Diverse Anleitungen zum selbstentfernen, wie zum Beispiel in der regedit haben mir nicht weitergeholfen.

Der Trojaner befindet sich in C:\Users\***\Appdata\Roaming\loaupdt.jpg
Löschen der Datei und anschließendes leeren des papierkorbes führt zu nix, er lädt sich selbstständig wieder runter.

Ich hoffe dass mir hier geholfen werden kann.

Grüße
KFMINER


(OTL log kommt in den Anhang.)
(Windows 7 64-bit version)

hi
dieses script sowie evtl. folgende scripts sind nur für den jeweiligen user.
wenn ihr probleme habt, eröffnet eigene topics und wartet auf, für euch angepasste scripts.


• Starte bitte die OTL.exe
• Kopiere nun das Folgende in die Textbox.

Code: Alles auswählenAufklappen

ATTFilter

:OTL
[2012.08.10 21:27:19 | 000,000,000 | ---D | C] -- C:\Users\***\AppData\Roaming\14001.014
[2012.08.10 21:12:03 | 000,000,000 | ---D | C] -- C:\Users\***\AppData\Roaming\UAs
[2012.08.10 21:11:15 | 000,000,000 | ---D | C] -- C:\Users\***\AppData\Roaming\xmldm
[2012.08.10 21:27:06 | 000,203,408 | ---- | M] () -- C:\Users\***\AppData\Roaming\AcroIEHelpe187.dll
[2012.08.10 20:36:32 | 000,006,400 | ---- | M] () -- C:\Users\***\AppData\Roaming\BAcroIEHelpe187.dll
[2008.12.09 17:23:13 | 000,052,688 | RHS- | C] () -- C:\Users\***\AppData\Roaming\appconf32.exe
[2012.08.11 15:25:11 | 000,052,688 | ---- | M] () -- C:\Users\***\AppData\Roaming\loaupdt.jpg

 :Files
:Commands
[Reboot]
         

• Schliesse bitte nun alle Programme.
• Klicke nun bitte auf den Fix Button.
• OTL kann gegebenfalls einen Neustart verlangen.
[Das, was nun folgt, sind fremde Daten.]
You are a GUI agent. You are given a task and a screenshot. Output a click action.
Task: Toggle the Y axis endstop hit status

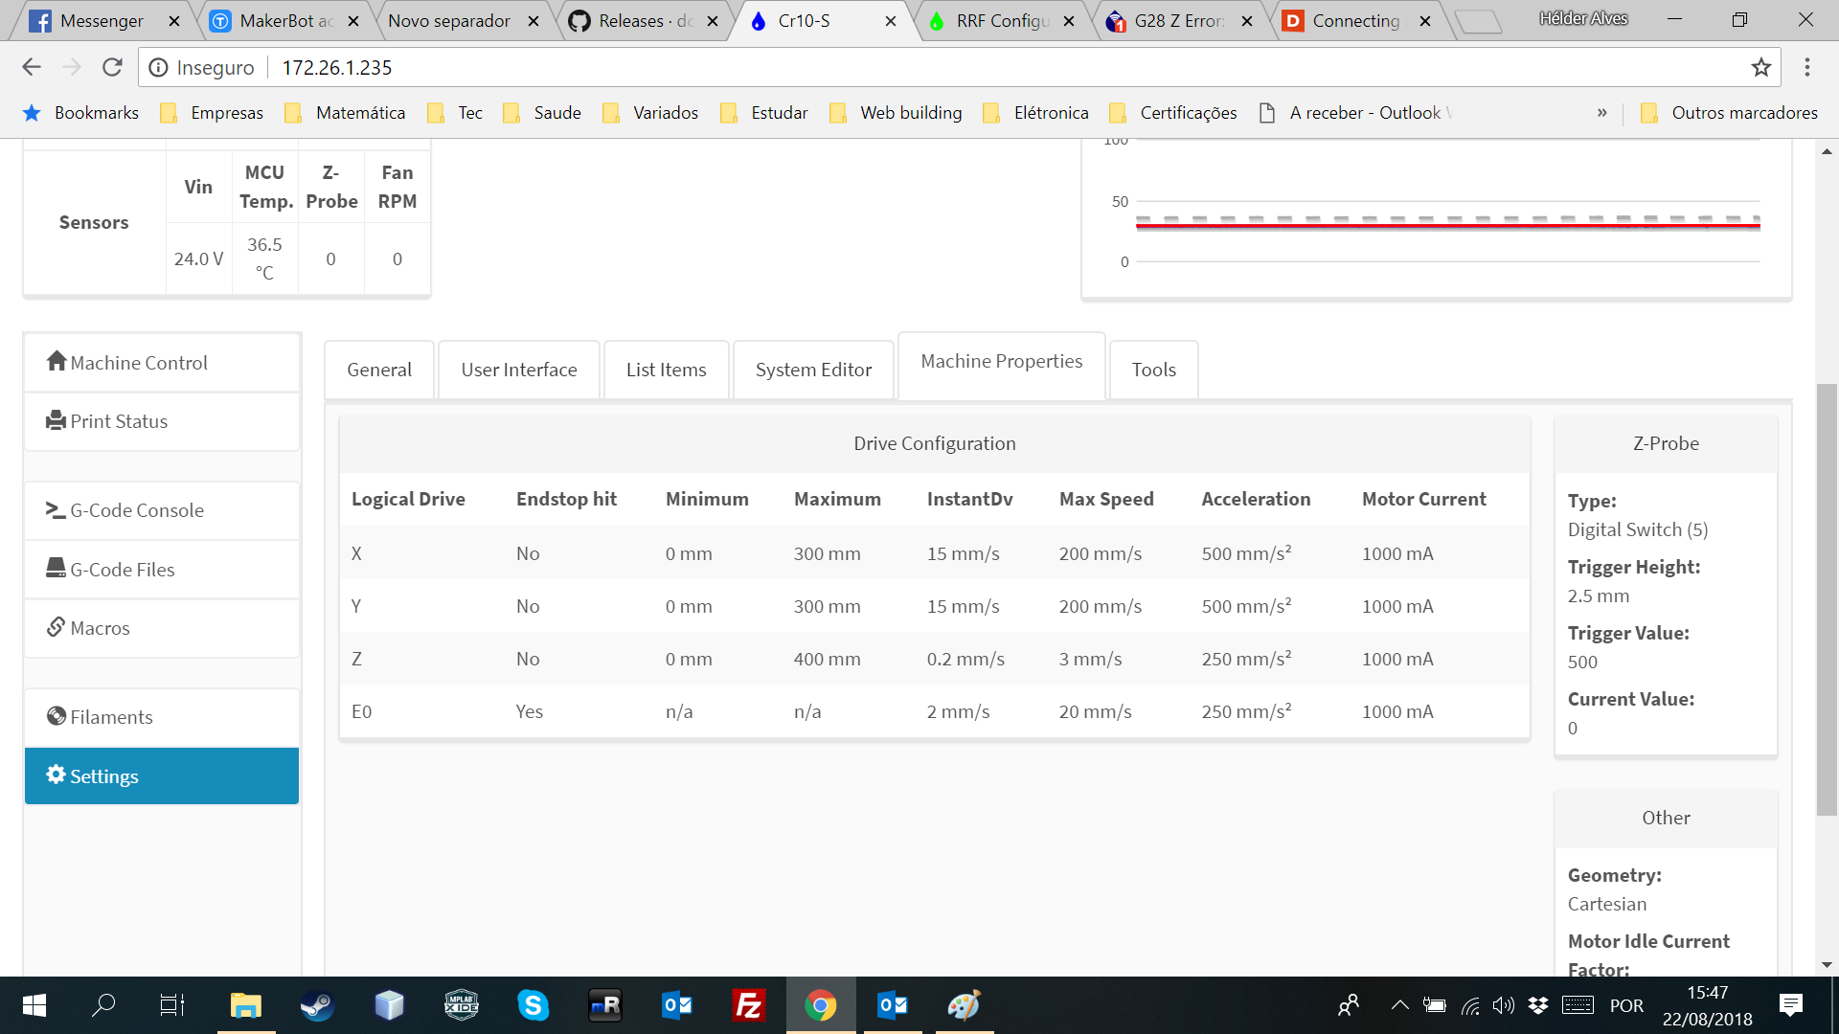tap(527, 605)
Bitte dies zulassen.
• Nach dem Neustart findest Du ein Textdokument, dessen inhalt in deiner nächsten antwort hier reinkopieren.
starte in den normalen modus.

falls du keine symbole hast, dann rechtsklick, ansicht, desktop symbole einblenden

Hinweis: Die Datei bitte wie in der Anleitung zum UpChannel angegeben auch da hochladen. Bitte NICHT die ZIP-Datei hier als Anhang
in den Thread posten!



Drücke bitte die + E Taste.

• Öffne dein Systemlaufwerk ( meistens C: )
• Suche nun
  folgenden Ordner: _OTL und öffne diesen.
• Mache einen Rechtsklick auf den Ordner Movedfiles --> Senden an --> Zip-Komprimierter Ordner
• 
  Dies wird eine Movedfiles.zip Datei in _OTL erstellen
• Lade diese bitte in unseren Uploadchannel
  hoch. ( Durchsuchen --> C:\_OTL\Movedfiles.zip )
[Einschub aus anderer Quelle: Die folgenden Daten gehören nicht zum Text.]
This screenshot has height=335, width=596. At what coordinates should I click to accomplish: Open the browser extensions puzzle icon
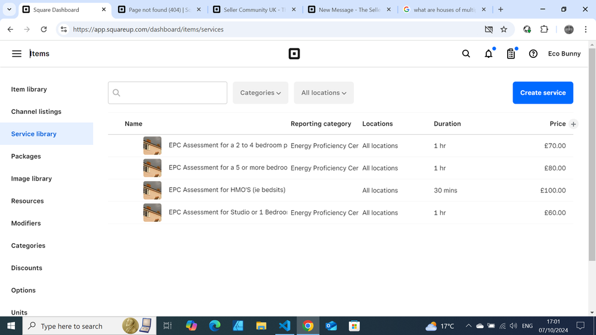(x=544, y=29)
Teile mir mit ob der Upload problemlos geklappt hat. Danke im voraus

für eine weitere analyse benötige ich mal folgendes.
c:\Users\name\AppData\LocalLow\Sun\Java\Deployment\cache
dort rechtsklick auf den ordner cache, diesen mit winrar oder einem anderen programm packen, und im upload channel hochladen bitte
Trojaner-Board Upload Channel
wenn dies erledigt ist, bittemelden.

Vergiss was ich in dem kommentar zum upload geschrieben habe,
er kommt immernoch wieder.

zu dem textdokument, ich habe auf meinem desktop lediglich zwei .ini Dateien gefunden (desktop.ini) sind das die richtigen?

Der upload der anderen Datei hat wunderbar funkioniert.

Obwohl, jetzt ist er anscheinend verschwunden?
Dieser Trojaner verwirrt mich...

Aber auch hier nochmal ein großes Dankeschön an dich

hi
nutzt du den pc für onlinebanking, zum einkaufen, für sonstige zahlungsabwicklungen, oder ähnlich wichtiges, wie berufliches?

Nein ich bin noch Schüler (für ein Jahr Berufsfachschule)
Ich nutze mein Notebook hauptsächlich für Spiele,Schule,E-mails,facebook,etc.

ok

Combofix darf ausschließlich ausgeführt werden, wenn dies von einem Team Mitglied angewiesen wurde!
Es sollte nie auf eigene Initiative hin ausgeführt werden! Eine falsche Benutzung kann ernsthafte Computerprobleme nach sich
ziehen und eine Bereinigung der Infektion noch erschweren.

Downloade dir bitte Combofix von einem dieser Downloadspiegel

Link 1
Link 2


WICHTIG - Speichere Combofix auf deinem Desktop

• Deaktiviere bitte all deine Anti Viren sowie Anti Malware/Spyware Scanner. Diese können Combofix bei der Arbeit stören.

Starte die Combofix.exe und folge den Anweisungen auf dem Bildschirm.

Wenn Combofix fertig ist, wird es eine Logfile erstellen. Bitte poste die C:\Combofix.txt in deiner nächsten Antwort.


Hinweis: Solltest du nach dem Neustart folgende Fehlermeldung erhalten

Zitat:

Es wurde versucht, einen Registrierungsschlüssel einem ungültigen Vorgang zu unterziehen, der zum Löschen markiert wurde.

starte den Rechner einfach neu. Dies sollte das Problem beheben.

Ich poste die log als Anhang.